Preparing Students for a World with AI
November 4, 2025
Dear Families,
In August, the Keys Leadership Team stepped away from our campuses for a two and a half day off-site retreat to imagine the future our students will inherit – a future defined by exponential technological change and deep uncertainty. We gathered with education futurist Andrea Saveri, whose work helps educational leaders use “strategic foresight” to anticipate the forces shaping the decade ahead. We were fortunate also to have the talented Graphic Recorder, Leslie Salmon-Zhu, present to visually record our discussion as seen in the images below. Our goal was not to predict the future but to prepare for it – to ask what will truly matter for our students during a time when artificial intelligence is transforming how we live, work, and learn.

As Andrea reminded us, the half-life of many technical skills is now less than four years. The world our graduates will enter will be less about climbing a “career ladder” and more about moving through networks–of people, projects, and machines. Work will become more fluid, driven by “workflows” rather than job titles. Post-secondary education will diversify pathways of credentialing, apprenticeships, and continuous learning. And the climate, political, and social “polycrisis” shaping our children’s generation will require adaptability, empathy, and courage.

While in session, Andrea posed two questions: What will our students need to navigate the future, and how do we help them thrive in it?
“Across each imagined future, one theme was constant: human connection was the differentiator.”

--- RECORDS ---

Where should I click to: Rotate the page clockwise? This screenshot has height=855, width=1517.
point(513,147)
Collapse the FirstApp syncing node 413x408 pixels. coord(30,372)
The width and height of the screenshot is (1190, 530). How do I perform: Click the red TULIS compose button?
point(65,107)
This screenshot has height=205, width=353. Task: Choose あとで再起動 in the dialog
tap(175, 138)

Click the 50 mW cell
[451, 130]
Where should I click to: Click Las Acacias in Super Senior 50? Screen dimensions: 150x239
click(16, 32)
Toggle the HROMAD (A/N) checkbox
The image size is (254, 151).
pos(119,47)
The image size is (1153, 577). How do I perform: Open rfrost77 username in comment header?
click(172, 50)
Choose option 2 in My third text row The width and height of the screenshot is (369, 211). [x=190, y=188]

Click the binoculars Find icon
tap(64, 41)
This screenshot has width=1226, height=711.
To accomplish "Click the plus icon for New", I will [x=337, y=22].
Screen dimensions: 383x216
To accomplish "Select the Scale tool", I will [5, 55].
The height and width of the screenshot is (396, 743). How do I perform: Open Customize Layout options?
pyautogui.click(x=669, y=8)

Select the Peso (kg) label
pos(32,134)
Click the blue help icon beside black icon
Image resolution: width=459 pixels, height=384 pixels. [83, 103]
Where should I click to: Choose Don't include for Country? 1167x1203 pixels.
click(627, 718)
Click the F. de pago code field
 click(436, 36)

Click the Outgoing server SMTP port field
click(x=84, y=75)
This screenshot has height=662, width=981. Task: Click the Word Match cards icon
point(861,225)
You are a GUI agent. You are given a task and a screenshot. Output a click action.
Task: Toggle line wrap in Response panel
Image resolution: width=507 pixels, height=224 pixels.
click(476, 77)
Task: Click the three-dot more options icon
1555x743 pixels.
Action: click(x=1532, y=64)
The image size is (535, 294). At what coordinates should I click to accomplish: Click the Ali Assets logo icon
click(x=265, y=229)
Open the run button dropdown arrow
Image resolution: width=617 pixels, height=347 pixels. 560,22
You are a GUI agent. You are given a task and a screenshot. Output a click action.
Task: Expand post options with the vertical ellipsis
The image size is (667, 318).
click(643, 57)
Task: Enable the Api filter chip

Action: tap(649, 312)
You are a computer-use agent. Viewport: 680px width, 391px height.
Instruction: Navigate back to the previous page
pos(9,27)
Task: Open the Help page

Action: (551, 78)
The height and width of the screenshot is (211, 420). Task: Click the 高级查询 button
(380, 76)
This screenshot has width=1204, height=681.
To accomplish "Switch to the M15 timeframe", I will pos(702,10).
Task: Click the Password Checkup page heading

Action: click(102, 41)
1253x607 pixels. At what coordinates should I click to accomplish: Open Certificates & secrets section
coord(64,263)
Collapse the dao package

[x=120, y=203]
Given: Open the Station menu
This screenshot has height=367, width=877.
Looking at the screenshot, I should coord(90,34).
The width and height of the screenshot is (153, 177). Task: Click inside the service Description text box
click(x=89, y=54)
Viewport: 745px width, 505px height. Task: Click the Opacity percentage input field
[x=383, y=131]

--- REQUIRED TASKS ---
a. Do the following statements agree with the letter on preparing students for a world with AI? Answer yes or no for each, quoting the words of the letter that decide it.
(i) The leadership team's retreat lasted two and a half days.
(ii) The purpose of the retreat was to predict the future.
(iii) Many technical skills now have a half-life of less than four years.
b. Pick up the letter on preparing students for a world with AI at the point where it stops, and continue it.

--- EXPECTED RESULTS ---
a.
(i) Yes: "a two and a half day off-site retreat"
(ii) No: "Our goal was not to predict the future but to prepare for it"
(iii) Yes: "the half-life of many technical skills is now less than four years"

b.
Through guided activities, the leadership team explored five global drivers of change – from the acceleration of AI to the fragmentation of K-12 education and the rise of “mosaic” careers. This discussion led us to imagine vignettes of “Keys graduates from the future” – fictional but possible portraits of alumni in 2035 or 2040.
One was a high schooler collaborating with peers and an AI guide to monitor stormwater runoff during a prolonged heatwave. Another was a 27-year-old “workflow designer” helping teams and machines collaborate effectively. Others included apprentices reimagining food systems, clinical care coordinators using emotional intelligence to guide complex decisions with virtual support from agents, and entrepreneurs blending art, science, and social purpose.
Across each imagined future, one theme was constant: human connection was the differentiator. The grads who thrived were not those who knew the most about AI, but the individuals who knew the most about themselves and others. Those individuals could collaborate across cultures and technologies; they could listen across difference. These graduates were reflective, resilient, and grounded in a moral compass. In short, they were deeply human.
“This belief–being human is not a soft skill but a core competency–is at the heart of a Keys education.”
This belief – that being human is not a soft skill but a core competency – is at the heart of a Keys education. Our mission has always centered on knowing and being known, listening and being heard. Social-emotional literacy, inclusion, and justice are not side lessons: they are the foundation for intellectual growth and strong leadership.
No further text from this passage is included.